Note that if you run a jupyter notebook, shut it down, and then run another one it may consider port 8888 to be still occupied and switch to 8889. 
You could add further rules to be able to access further ports, but that is optional. When you launch the 
notebook it will tell you which port it is running on.

Back in the ec2 shell, make sure first you are in the overall home directory

```bash
cd ..
pwd
> /home/ec2-user/
```

Launch the notebook:

```bash
jupyter notebook
```

It should give output stating that the notebook is running on `https://[all_ip_addresses_on_your_system]:8888/`

Open Chrome (NOT Safari) and enter the path:
`https://replace_with_your_public_DNS:8888`

You should get a warning that the connection is unsafe. Tell it to proceed and you should be prompted for the password (the unhashed version) you entered before.

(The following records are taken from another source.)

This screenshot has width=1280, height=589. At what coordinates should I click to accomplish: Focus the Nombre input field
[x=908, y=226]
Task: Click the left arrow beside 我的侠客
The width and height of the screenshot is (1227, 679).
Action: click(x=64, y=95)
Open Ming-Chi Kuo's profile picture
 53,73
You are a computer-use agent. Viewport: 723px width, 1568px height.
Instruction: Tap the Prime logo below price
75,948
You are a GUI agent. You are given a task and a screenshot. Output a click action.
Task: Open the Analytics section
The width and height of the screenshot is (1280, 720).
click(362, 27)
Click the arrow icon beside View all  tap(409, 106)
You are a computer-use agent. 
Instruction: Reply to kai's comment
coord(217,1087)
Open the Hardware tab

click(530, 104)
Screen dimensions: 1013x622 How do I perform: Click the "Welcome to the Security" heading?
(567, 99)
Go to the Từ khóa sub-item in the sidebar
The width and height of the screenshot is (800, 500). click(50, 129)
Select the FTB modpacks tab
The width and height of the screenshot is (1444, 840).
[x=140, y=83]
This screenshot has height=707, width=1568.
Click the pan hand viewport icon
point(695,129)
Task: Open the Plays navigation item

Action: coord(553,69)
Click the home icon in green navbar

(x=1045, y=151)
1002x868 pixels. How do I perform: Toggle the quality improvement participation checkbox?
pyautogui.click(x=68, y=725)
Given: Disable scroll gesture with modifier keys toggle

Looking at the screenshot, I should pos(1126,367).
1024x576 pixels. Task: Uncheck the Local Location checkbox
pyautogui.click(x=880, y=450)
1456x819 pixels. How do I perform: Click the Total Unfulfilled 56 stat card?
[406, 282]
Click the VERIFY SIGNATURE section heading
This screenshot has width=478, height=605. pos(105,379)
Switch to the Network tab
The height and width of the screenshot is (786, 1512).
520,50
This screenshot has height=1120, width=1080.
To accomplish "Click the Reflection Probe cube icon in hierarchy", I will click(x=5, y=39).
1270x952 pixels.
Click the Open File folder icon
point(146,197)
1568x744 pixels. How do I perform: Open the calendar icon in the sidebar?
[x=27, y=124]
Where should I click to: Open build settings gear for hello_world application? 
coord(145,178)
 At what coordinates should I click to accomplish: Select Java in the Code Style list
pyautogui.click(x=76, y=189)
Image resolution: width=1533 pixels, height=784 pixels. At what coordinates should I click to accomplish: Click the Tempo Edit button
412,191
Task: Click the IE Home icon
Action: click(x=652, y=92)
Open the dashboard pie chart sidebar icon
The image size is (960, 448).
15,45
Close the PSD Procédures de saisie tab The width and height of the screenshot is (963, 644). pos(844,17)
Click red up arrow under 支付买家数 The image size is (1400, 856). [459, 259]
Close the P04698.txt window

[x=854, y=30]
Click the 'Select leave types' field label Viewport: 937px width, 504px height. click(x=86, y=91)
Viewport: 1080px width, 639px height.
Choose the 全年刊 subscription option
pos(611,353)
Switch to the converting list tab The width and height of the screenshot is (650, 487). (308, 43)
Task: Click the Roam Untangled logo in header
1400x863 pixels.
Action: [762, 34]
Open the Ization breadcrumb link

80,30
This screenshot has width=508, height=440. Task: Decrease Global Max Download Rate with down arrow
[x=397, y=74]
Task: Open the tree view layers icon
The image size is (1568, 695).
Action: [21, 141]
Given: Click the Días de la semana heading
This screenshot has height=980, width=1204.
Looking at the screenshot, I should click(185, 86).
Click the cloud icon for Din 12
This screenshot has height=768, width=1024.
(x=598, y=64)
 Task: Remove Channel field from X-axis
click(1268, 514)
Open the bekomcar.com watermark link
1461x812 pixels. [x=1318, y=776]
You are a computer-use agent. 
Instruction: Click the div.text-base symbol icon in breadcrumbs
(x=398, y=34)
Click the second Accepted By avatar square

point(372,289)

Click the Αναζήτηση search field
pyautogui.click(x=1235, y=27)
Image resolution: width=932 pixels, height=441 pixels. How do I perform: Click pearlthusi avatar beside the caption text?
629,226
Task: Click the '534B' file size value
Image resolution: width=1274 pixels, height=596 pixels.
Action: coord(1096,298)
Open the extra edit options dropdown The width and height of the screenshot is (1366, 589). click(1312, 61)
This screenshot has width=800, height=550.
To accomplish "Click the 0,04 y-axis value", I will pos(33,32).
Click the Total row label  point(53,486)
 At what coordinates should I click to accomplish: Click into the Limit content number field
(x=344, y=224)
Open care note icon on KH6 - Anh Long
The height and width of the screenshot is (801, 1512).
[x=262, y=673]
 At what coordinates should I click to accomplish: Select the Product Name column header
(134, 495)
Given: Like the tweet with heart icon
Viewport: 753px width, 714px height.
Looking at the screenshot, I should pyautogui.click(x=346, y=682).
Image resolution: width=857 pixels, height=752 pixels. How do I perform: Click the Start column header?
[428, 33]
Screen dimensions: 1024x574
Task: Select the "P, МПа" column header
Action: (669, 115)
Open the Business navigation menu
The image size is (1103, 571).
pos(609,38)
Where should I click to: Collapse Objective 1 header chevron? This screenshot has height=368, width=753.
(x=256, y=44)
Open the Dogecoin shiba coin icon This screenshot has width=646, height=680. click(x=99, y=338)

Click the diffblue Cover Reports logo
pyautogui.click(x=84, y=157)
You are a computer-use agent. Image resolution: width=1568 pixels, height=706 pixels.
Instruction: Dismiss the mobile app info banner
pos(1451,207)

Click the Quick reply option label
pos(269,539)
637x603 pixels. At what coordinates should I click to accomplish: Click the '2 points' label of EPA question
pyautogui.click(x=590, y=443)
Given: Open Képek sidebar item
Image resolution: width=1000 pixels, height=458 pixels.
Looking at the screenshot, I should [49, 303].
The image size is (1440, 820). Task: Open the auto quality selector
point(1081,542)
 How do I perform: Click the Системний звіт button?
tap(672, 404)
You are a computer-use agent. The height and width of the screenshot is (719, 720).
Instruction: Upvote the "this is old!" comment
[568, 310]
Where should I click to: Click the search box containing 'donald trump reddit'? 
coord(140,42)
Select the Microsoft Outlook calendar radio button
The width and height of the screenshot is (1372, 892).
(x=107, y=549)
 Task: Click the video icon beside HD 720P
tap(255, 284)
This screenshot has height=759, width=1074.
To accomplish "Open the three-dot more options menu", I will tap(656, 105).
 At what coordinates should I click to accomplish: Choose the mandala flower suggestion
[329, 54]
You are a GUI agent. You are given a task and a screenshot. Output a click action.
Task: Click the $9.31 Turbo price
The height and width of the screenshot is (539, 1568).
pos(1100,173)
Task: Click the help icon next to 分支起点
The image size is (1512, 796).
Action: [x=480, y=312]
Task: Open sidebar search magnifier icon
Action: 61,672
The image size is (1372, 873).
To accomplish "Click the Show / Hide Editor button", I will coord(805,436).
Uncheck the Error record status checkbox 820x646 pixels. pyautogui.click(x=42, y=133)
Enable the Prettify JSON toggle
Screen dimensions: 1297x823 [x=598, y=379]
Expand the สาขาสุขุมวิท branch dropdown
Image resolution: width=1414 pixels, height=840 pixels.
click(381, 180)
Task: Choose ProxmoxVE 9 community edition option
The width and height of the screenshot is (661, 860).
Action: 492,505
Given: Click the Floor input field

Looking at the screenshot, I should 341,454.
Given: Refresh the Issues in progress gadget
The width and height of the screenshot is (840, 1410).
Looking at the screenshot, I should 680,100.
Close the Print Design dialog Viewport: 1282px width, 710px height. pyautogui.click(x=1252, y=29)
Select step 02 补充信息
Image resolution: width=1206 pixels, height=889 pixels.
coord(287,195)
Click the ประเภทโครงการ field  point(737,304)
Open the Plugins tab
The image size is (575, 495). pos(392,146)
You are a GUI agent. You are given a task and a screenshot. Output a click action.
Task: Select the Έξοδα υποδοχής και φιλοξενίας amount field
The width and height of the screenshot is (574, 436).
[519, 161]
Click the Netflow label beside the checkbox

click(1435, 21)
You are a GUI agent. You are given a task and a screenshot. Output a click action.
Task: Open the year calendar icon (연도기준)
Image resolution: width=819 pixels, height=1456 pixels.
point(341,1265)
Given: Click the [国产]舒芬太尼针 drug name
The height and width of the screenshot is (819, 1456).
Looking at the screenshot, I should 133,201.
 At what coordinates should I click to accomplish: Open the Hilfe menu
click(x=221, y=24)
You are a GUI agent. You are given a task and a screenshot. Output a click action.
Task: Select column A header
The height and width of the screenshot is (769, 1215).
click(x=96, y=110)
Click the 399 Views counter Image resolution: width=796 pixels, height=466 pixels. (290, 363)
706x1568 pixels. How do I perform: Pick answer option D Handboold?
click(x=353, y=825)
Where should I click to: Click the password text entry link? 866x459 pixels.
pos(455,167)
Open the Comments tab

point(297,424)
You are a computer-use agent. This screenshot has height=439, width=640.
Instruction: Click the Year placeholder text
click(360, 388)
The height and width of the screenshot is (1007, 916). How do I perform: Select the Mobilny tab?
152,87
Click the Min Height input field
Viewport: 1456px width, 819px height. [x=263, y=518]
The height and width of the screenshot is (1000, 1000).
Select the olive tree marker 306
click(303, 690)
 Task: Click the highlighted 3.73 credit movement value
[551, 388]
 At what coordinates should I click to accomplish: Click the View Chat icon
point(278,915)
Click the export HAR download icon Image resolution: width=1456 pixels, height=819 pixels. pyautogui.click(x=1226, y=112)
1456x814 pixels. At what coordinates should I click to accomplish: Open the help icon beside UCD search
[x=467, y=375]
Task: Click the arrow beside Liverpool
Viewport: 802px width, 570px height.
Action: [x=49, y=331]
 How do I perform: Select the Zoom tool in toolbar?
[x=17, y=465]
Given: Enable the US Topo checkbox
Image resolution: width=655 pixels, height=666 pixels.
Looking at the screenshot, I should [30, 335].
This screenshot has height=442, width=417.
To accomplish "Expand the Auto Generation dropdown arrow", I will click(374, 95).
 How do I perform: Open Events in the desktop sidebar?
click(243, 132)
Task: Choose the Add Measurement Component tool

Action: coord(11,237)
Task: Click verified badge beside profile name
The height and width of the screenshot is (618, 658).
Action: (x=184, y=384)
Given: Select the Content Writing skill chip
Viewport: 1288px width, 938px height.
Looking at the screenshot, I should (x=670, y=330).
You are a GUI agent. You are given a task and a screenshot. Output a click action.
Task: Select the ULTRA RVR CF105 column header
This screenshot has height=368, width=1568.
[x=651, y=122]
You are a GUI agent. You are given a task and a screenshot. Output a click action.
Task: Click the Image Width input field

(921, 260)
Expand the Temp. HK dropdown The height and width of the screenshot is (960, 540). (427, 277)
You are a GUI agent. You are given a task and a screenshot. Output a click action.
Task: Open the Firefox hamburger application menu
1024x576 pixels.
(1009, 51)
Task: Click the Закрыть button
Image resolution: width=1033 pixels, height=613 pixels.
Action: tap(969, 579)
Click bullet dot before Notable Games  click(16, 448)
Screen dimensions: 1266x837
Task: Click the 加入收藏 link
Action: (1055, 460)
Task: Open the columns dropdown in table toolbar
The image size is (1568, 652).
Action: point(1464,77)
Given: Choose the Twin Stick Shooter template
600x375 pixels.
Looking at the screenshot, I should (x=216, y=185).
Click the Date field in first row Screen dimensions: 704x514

Type that in and you should now be in your familiar notebook environment. If you save files (eg. write to a csv) it will save it to the ec2 home directory from which you launched the jupyter notebook. Similarly the notebook itself will be saved there.

Owing to processes not fully closing, your port 8888 may be occupied. To deal with this you can type in your ec2 shell:

```bash 
ps aux | grep -i notebook
```

which will return a list of some processes (if you have any). Those with the reference "/home/ec2-user/anaconda2/bin/jupyter-notebook" are notebook processes still running. You will see a format which says "ec2-user some_number some_other_text" where some_number is a number (probably four or five digits) which is the second text to appear after "ec2-user". You can kill this process with:

```bash
kill -9 some_number
```

Once you do this for any notebooks running, then you can start jupyter notebook again and it should run on 8888 (since this port is no longer occupied).

## An aside on running processes with screen

Let's say you want to leave a script running for a long time, and you want it to be independent of your local computer. Currently if you run processes in your ec2 shell and then close that terminal window, the process will stop. The same goes for a jupyter notebook; it will stop if the terminal window is closed.

If you run any python script, you can leave it running in the background lauching it with

```bash
python pythonscript.py &
```

Alternatively, in the ec2 shell, type:

```bash
screen
```

You are now in a screened process. If you run your script and type "ctrl-a d" (i.e. type "ctrl" and "a" at the same time, then immediately afterwards type "d") you should be back in your standard window. Now you can close the terminal window and your process will still run in the background (which was not true before). To return to a screened process, type:

```bash
screen -r
```

Note that this will work even if you close the original terminal window and ssh back in to the ec2 instance. To check the screens running:

```bash 
screen -ls
```

and you can kill any screens left running with

```bash
screen -X -S full_name_of_screen_returned_by_screen_ls_command quit
```

See also [Screening](https://uisapp2.iu.edu/confluence-prd/pages/viewpage.action?pageId=115540034).

> **Test:** Try what happens if you close a browser while a notebook is running. Can you reaccess the notebook and will it have continued working?